WHO Releases World Alcohol Consumption Report: Your Ankle Bracelet Moment, or Not
The World Health Organization might want to consider a licensing agreement with the company manufacturing those alcohol monitoring ankle bracelets, since the WHO seems to be doing a better job of monitoring alcohol consumption than some other people. On February 11, the WHO published their global alcohol status report, which showed, among many other things, that the world consumed the equivalent of 6.1 litres per person of pure alcohol in 2005. As you can see by the color-coded map, the highest consumption was in Europe and the former Soviet Union.
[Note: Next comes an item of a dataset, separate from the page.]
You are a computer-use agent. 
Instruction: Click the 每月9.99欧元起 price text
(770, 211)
Moldavians drank the most, followed by Czechs. How did we rank?
Here in the US, we consumed an average of 9.4 liters per person. The WHO, which recorded the information between 2001 and 2005 and considered people 15 years of age and older, ranks this country as having a "stable" pattern of drinking. Guess they didn't target specific areas. Most of the college towns in America, say, or certain nightclubs along the Sunset Strip.
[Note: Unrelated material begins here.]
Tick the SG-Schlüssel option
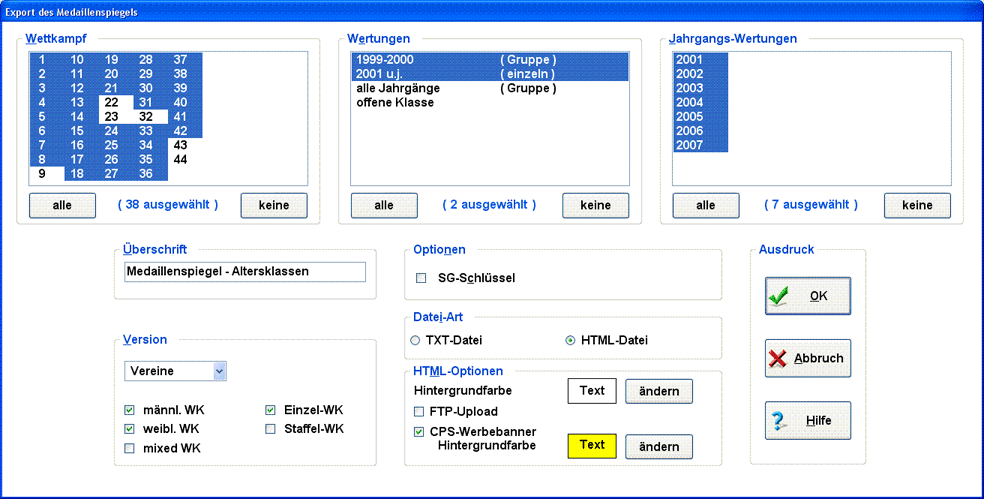 [421, 278]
The WHO estimates that alcohol results in 2.5 million deaths a year, more than AIDS or tuberculosis. Perhaps surprisingly, the report notes that "despite widespread consumption, most people do not drink. Almost half of all men and two-thirds of women did not consume alcohol in 2005." Now if the organization could only match up those demographics, we could have a global Designated Driver system. Just a thought.